Of course, your dog may be a little headstrong, so ensure you balance respecting your pup’s independence and allowing them to show leadership. Keep training sessions short and engaging, and focus on reinforcing obedience and desired behaviors by providing high-value treats and praise.

Grooming ✂️

The Cane Corso Neapolitan Mastiff will undergo periods of light shedding throughout the year. You should brush your dog weekly, except during the spring and fall, when they start shedding more heavily. Daily brushing may be required.

You can bathe your Cane Corso Neapolitan Mastiff every 2 or 3 months unless your pup is excessively dirty, using a high-quality dog shampoo. Dogs favoring the Neapolitan Mastiff side may have wrinkling around their face. If this is the case for your pup, you must clean the area regularly to remove any lingering food particles.

Health and Conditions ❤️

Hybrid dogs are typically—but not always—healthier than purebreds. However, it is still important to educate yourself on the health complications that can afflict your Cane Corso Neapolitan Mastiff. Your pup may be at risk of health conditions their parents are prone to.

Minor Conditions
  • Demodectic mange
  • Eyelid abnormalities
  • Skin allergies
  • Cherry eye
Serious Conditions
  • Hip dysplasia
  • Bloat
  • Heart disease
  • Obesity
  • Idiopathic Epilepsy

Male vs. Female

The biggest difference between male and female Cane Corso Neapolitan Mastiffs is their size. Males are typically heavier and taller than their female counterparts.

As for temperament, males can be more domineering and boisterous during playtime. They can also be territorial.

3 Little-Known Facts About the Cane Corso Neapolitan Mastiff

1. Both Parent Breeds Hail From Italy.

The Neapolitan Mastiff descends from the traditional guard dogs of central Italy, though evidence of their ancestry dates back to 700 B.C. They descended from the now-extinct Molossus and other giant war dogs of the Middle East and Asia.
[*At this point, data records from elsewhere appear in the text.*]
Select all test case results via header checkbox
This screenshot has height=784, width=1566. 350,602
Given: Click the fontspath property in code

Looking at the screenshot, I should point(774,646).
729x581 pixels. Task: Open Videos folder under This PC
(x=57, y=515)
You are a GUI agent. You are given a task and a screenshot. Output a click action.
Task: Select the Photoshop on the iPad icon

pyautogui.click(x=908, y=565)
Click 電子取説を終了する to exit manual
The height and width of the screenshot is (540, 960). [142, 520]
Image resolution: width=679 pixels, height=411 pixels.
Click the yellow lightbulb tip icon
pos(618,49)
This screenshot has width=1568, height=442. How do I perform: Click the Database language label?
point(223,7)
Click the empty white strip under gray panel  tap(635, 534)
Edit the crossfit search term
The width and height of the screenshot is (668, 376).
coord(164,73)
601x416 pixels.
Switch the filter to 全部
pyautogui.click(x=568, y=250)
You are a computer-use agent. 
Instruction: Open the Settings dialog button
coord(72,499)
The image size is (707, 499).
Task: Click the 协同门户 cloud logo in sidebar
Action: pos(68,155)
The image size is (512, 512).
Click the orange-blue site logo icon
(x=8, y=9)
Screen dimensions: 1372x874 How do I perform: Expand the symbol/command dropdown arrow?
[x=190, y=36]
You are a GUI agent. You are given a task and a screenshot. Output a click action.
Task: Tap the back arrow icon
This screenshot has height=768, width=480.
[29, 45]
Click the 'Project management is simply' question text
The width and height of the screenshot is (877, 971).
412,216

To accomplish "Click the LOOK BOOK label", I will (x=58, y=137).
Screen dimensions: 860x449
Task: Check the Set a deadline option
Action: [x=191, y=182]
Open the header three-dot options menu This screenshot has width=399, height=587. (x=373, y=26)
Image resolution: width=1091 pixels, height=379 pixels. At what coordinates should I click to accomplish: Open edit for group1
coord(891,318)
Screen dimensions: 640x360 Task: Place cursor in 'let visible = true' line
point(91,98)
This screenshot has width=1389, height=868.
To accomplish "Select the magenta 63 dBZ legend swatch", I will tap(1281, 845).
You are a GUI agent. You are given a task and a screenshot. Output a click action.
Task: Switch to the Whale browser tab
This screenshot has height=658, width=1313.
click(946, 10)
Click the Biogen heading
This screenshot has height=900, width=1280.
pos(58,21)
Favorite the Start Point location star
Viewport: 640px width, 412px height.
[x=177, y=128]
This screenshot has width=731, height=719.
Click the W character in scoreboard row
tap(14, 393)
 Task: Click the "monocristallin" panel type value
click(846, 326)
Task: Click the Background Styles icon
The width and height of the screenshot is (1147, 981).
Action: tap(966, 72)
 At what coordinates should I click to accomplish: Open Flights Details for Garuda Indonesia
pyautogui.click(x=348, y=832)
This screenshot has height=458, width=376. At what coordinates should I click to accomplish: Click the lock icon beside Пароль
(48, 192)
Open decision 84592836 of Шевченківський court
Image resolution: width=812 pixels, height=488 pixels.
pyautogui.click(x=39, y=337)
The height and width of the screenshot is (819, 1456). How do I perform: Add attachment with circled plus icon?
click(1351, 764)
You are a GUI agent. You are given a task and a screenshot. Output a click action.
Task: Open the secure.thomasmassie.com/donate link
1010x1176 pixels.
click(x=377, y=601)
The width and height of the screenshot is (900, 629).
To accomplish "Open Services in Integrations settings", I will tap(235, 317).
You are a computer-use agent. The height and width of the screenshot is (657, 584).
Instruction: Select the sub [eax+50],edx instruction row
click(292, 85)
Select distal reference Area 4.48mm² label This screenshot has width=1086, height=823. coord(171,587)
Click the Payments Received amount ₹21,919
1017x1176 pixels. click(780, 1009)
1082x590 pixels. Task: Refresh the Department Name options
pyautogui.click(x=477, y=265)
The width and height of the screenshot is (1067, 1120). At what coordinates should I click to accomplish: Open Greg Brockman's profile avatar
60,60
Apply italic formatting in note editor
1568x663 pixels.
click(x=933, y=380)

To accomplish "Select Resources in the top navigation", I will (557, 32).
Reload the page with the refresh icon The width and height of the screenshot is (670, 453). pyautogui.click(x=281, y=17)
The Cane Corso was once highly distributed throughout the Italian peninsula. However, in the recent past, the breed was only found in the province of Apulia and adjacent regions in southern Italy. The modern Cane Corso is the result of selective breeding that occurred in the 1980s from the few surviving dogs.

2. Both Breeds Are Very Sensitive.

The Cane Corso and Neapolitan Mastiff are sensitive dogs. Neapolitan Mastiffs need positive reinforcement during their training sessions since punishment can affect them emotionally. The Cane Corso, on the other hand, is highly attuned to your moods and feelings.

3. Both Breeds Are Very Pricey.

If you were to adopt a Cane Corso from a breeder, you could pay between $1,000 and $4,000. A purebred Neapolitan Mastiff is typically pricier, somewhere between $2,500 and $5,000.


The Cane Corso Neapolitan Mastiff is a big, beautiful dog that is very affectionate and loyal to their humans. Because they’re a mixed breed, their appearance and temperament can vary dramatically depending on which parent the pup takes after. Dogs favoring the Cane Corso side may be slightly smaller, eager to please, and energetic. However, they can also be very assertive, stubborn, and willful.

Those that favor the Neapolitan Mastiff side may be larger, placid, and sweet. They are excessive droolers and can be very strong-willed. This hybrid won’t suit every family regardless of which parent your Cane Corso Neapolitan Mastiff takes after. They’re unsuitable for new and inexperienced dog owners or those who aren’t entirely confident in training and socializing their pets.

However, their loyalty and love can make the Cane Corso Neapolitan Mastiff a rewarding pet for the right family.